Luigi Lovaglio, l’amministratore delegato di Mps, parlando con gli analisti ha invece detto che l’offerta, definita «amichevole», serve a unire due marchi “che continueranno a lavorare insieme”. Un ramoscello d’ulivo che difficilmente verrà raccolto dalla controparte.
Nocciolo duro
Nell’azionariato della banca che fu di Enrico Cuccia è aumentato negli ultimi anni il peso di Delfin, holding dei Del Vecchio, forte di un 19,8 per cento, e Caltagirone, con un altro 7,76 per cento, la stessa coppia di soci che ritroviamo anche in Mps, rispettivamente con il 9,9 per cento e con il 5 per cento. Nel Monte dei Paschi la quota più importante è ancora del Tesoro che dopo la parziale privatizzazione dei mesi scorso conserva ancora un 11 per cento. Viste le forze in campo, è chiaro che nella banca post Opa il controllo di fatto andrebbe alla coppia di azionisti alleati del governo.
Il ministero dell’Economia «non ha posto nessun limite all’operazione» ha detto Lovaglio. E sarebbe stato difficile immaginare il contrario visto che da mesi l’esecutivo sta cercando di organizzare un terzo polo bancario da affiancare a Intesa e Unicredit. Un polo che nei piani del governo sarebbe dovuto nascere dall’unione tra Mps e BancoBpm. A novembre però quest’ultimo è finito nel mirino dell’Opa annunciata da Unicredit, una mossa che non a caso è stata accolta con ostilità dalla maggioranza di centro destra, con Matteo Salvini pronto a prendere le difese della banca milanese sotto attacco.
Tramontato un piano se ne fa un altro ed ecco che ora Mps punta addirittura su Mediobanca, un tempo crocevia del capitalismo nazionale e ora, con una quota del 13 per cento, custode di una quota decisiva per il controllo delle Generali. Se avesse successo l’Ops, si creerebbe un centro di potere con il gruppo Mps-Mediobanca in posizione dominante anche sulle Generali, in cui, va ricordato, la coppia Caltagirone-Del Vecchio gioca un ruolo di rilievo.
Sulla via di Trieste
Il costruttore romano vanta infatti una partecipazione del 6,92 per cento nel capitale del gruppo assicurativo, mentre Delfin possiede il 9,93 per cento. Anche qui i rapporti tra i soci sono tesi.

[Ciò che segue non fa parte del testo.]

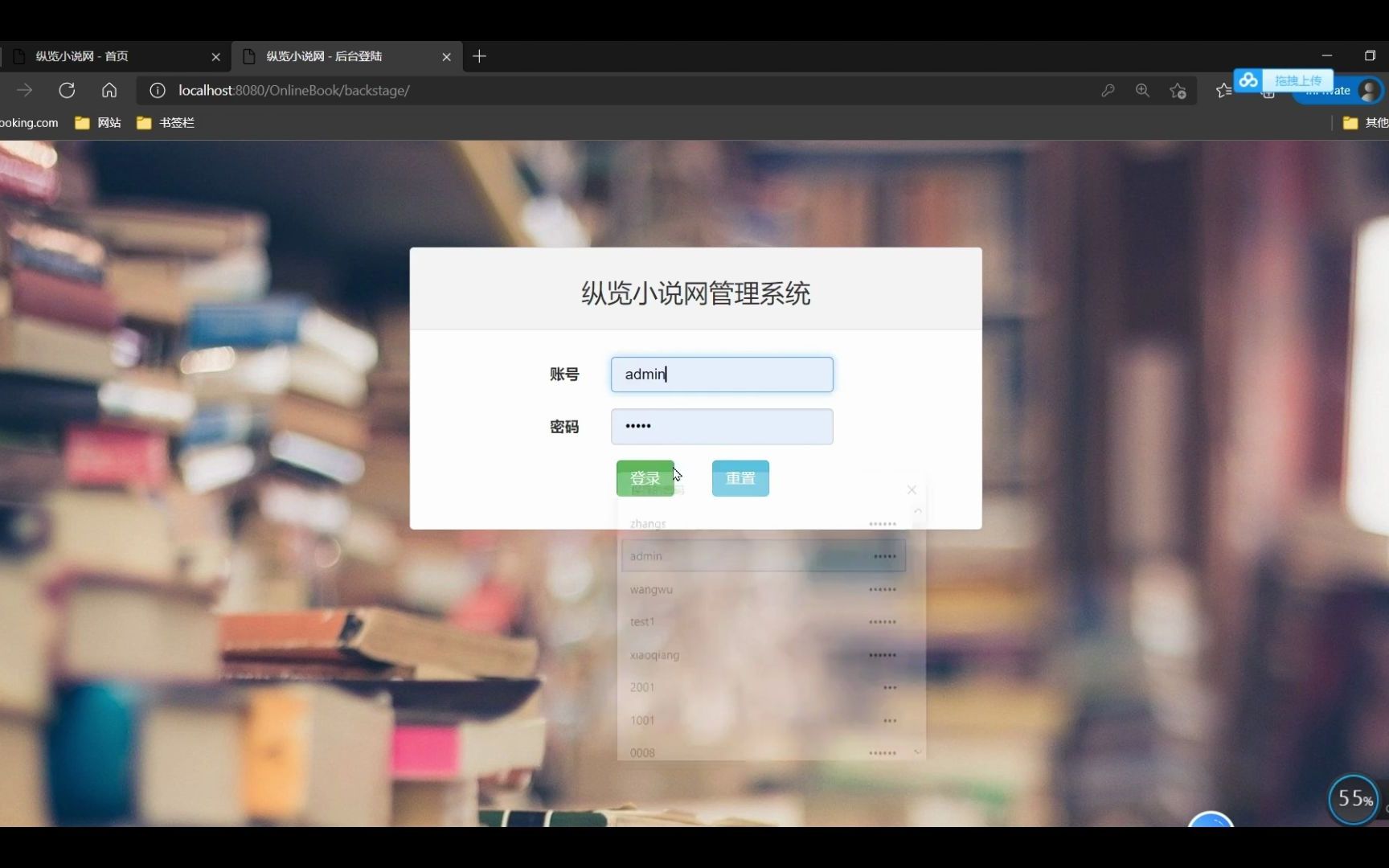The image size is (1389, 868).
Task: Open saved passwords with the key icon
Action: (1108, 90)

Ad aprile è in programma l’assemblea di Generali che dovrebbe decidere se rinnovare il mandato all’amministratore delegato Philippe Donnet, sponsorizzato da Mediobanca e dagli investitori istituzionali, che nell’azionariato di Trieste pesano per il 35 per cento circa. Lo stesso Donnet che, se fosse per Caltagirone, avrebbe già fatto le valigie da anni.
Adesso però lo scenario si complica. Mediobanca, che a Trieste comanda da sempre, si trova sotto attacco e la sfida arriva da un gruppo come Mps che fino a un paio di anni fa navigava in cattive acque dopo aver evitato il dissesto con un salvataggio finanziato col denaro pubblico. Sotto la guida di Lovaglio Mps è ritornato a macinare profitti e ora diventa il perno di un nuovo ipotetico terzo polo sovranista. Un ribaltone difficile perfino da immaginare.